Aim of the exercise: Please reproduce every item below word for word, leaving out the pictures.

(Screen grounding examples)
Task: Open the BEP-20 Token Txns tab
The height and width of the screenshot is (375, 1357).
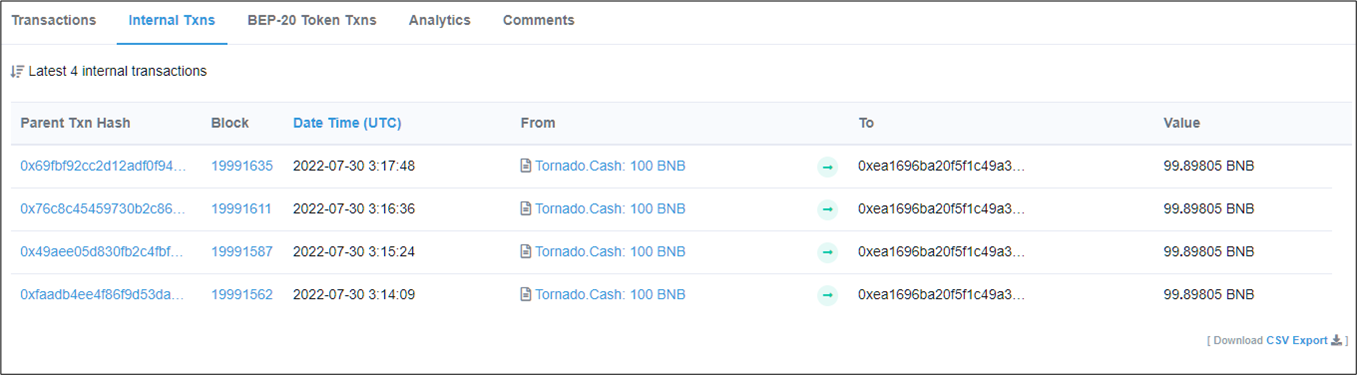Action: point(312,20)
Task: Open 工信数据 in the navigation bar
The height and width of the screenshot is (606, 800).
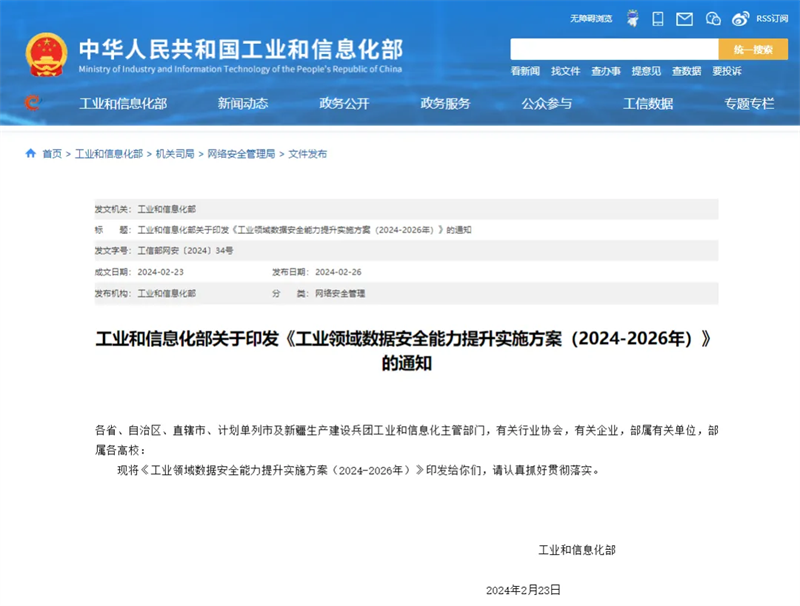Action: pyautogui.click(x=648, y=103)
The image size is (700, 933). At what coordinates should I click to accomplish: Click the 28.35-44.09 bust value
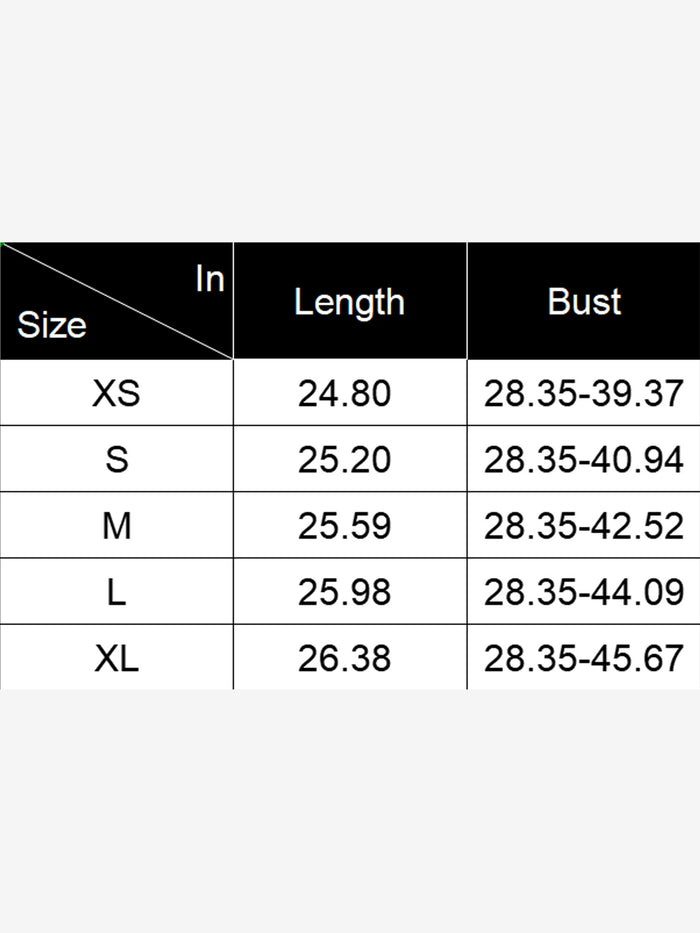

The result:
Task: Open the BEP-20 Token Txns tab
The height and width of the screenshot is (375, 1357).
Action: point(312,20)
Task: Open 工信数据 in the navigation bar
The height and width of the screenshot is (606, 800).
Action: pyautogui.click(x=648, y=103)
The image size is (700, 933). At what coordinates should I click to accomplish: Click the 28.35-44.09 bust value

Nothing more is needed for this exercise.